■ **Aim of the task**: Print the listing below only from the line that has "Check the box" through the line that has "Task: Click the participants search field", exactly, and drop any picture.

(Entries shown begins)

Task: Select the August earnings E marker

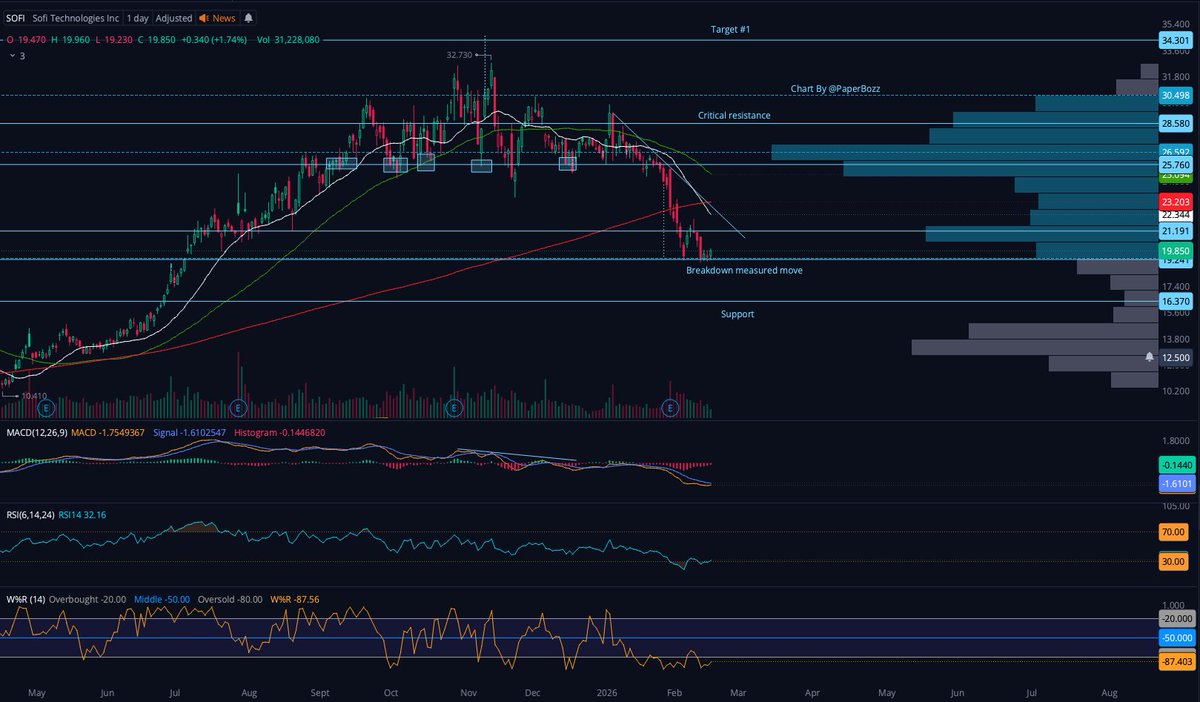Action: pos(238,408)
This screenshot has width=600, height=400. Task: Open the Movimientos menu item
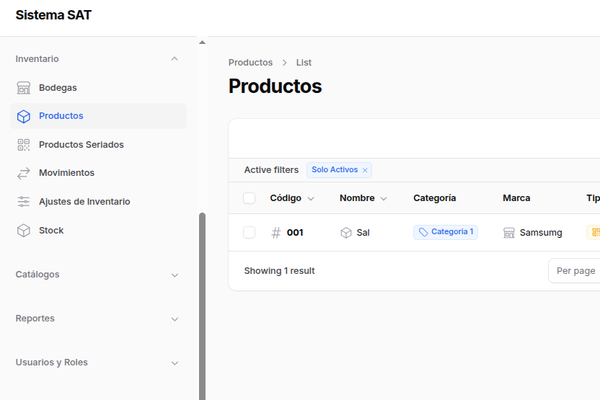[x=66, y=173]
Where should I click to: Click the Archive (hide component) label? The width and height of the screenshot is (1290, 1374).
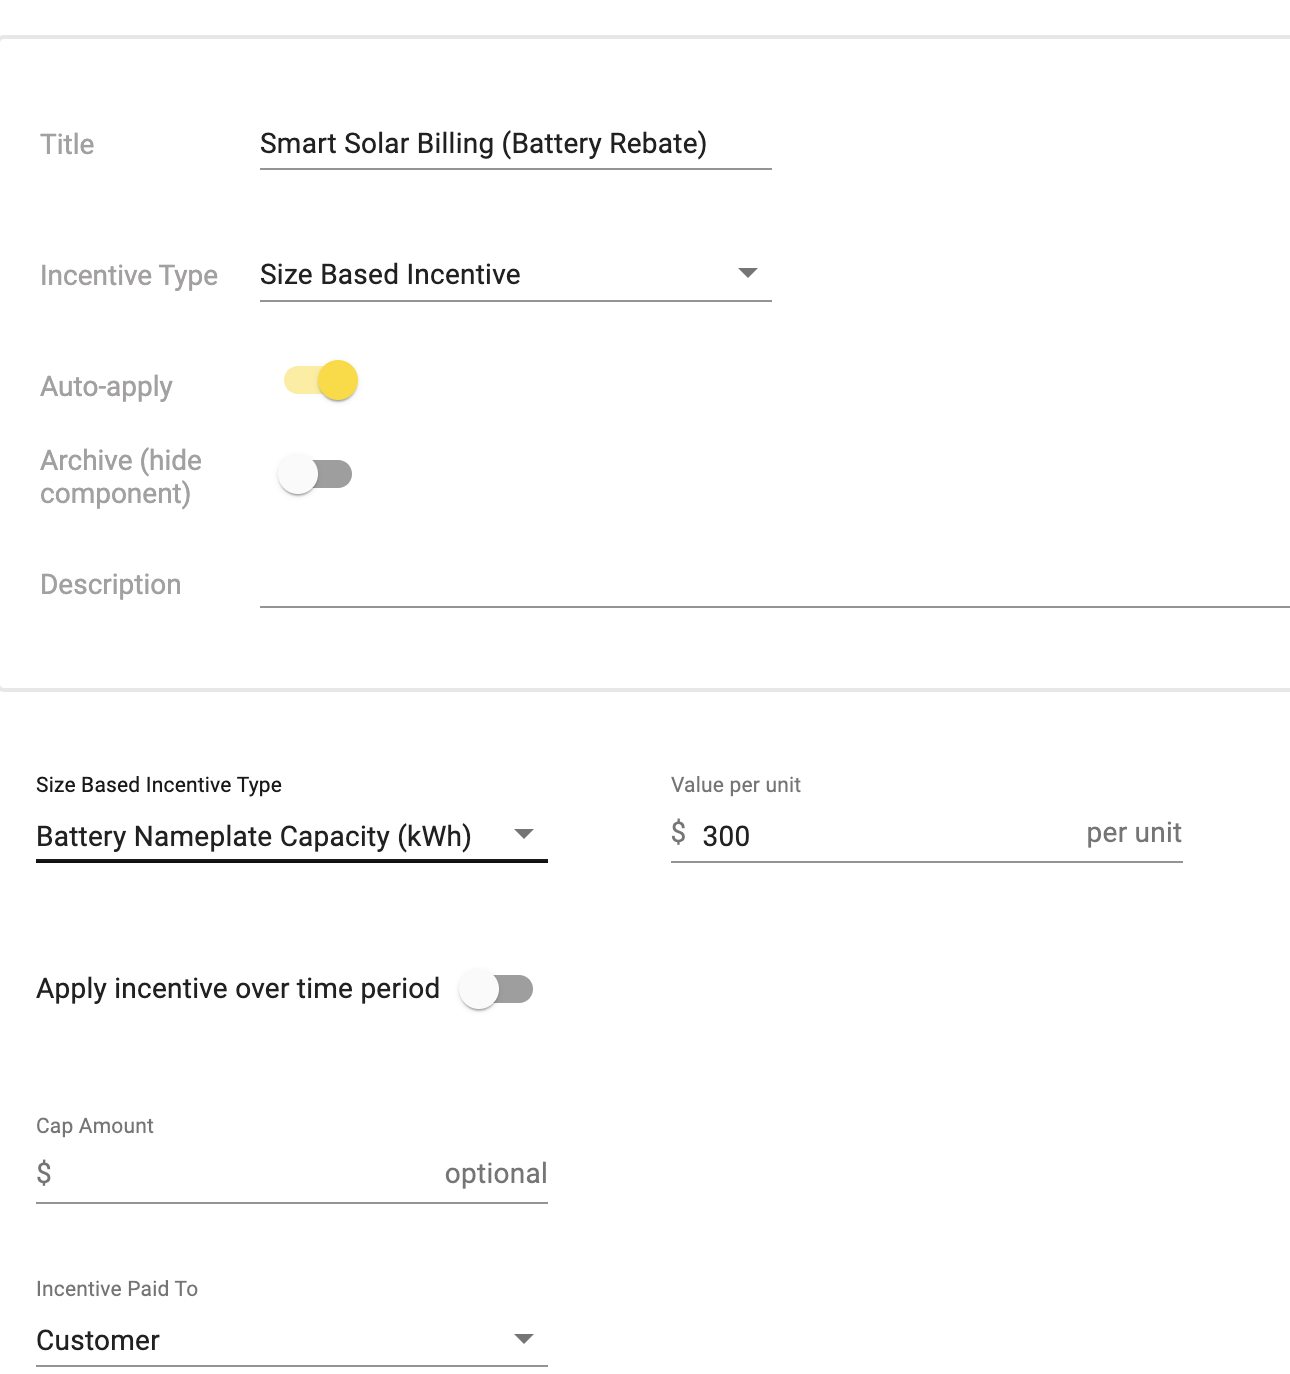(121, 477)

(Entries shown ends)
(Entries shown begins)

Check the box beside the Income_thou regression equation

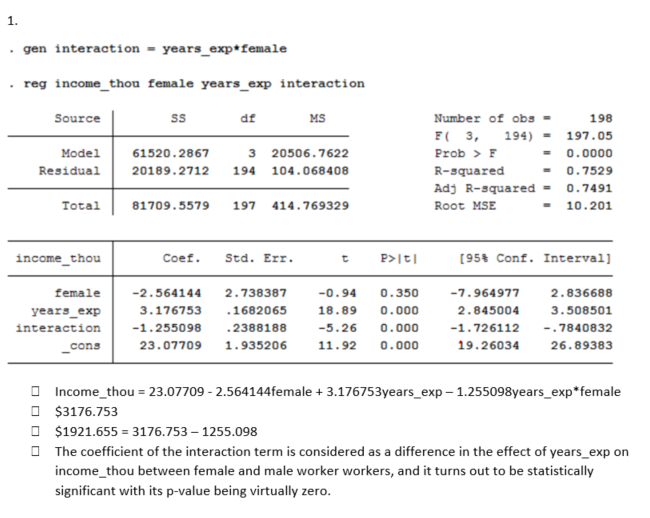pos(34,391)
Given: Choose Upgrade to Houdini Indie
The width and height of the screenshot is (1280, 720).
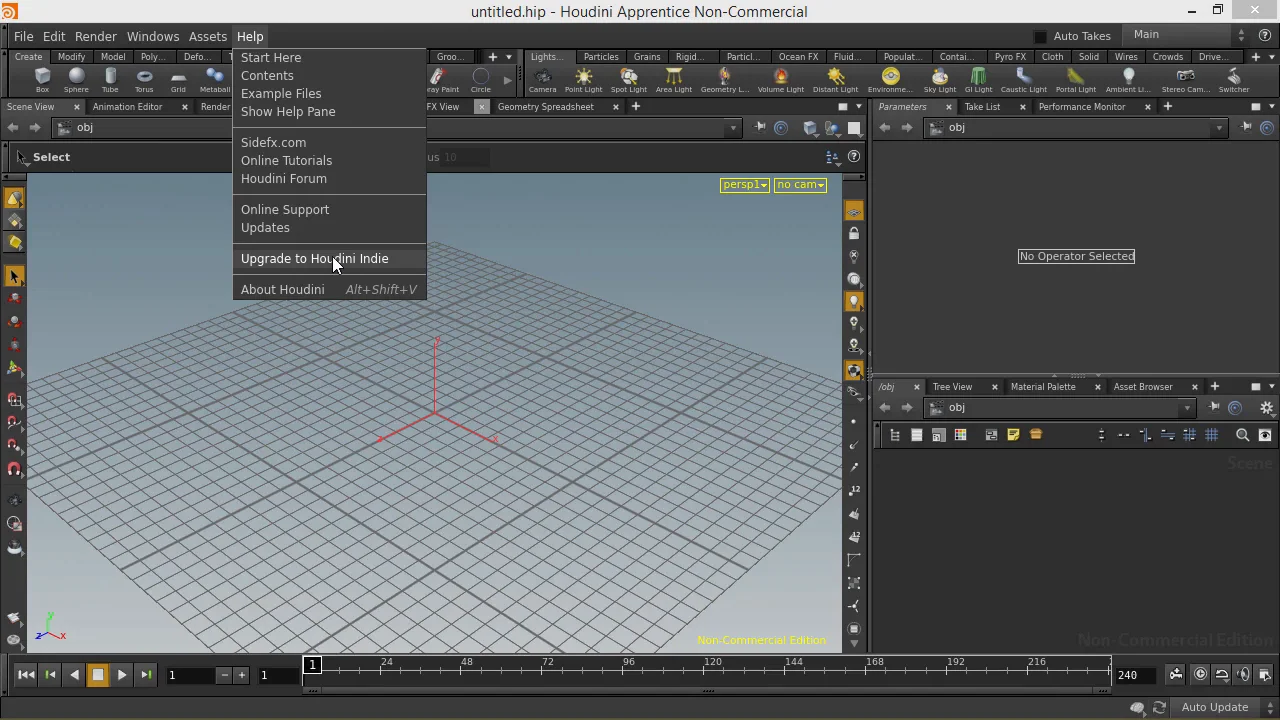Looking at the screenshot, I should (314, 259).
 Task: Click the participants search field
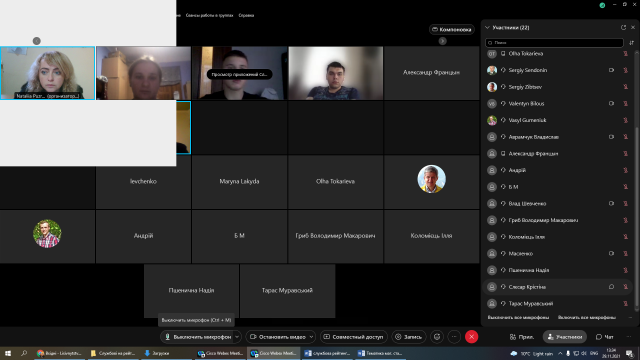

(Entries shown ends)

■ **Your response**:
Check the box beside the Income_thou regression equation

pos(34,391)
Given: Choose Upgrade to Houdini Indie
The width and height of the screenshot is (1280, 720).
Looking at the screenshot, I should (314, 259).
 Task: Click the participants search field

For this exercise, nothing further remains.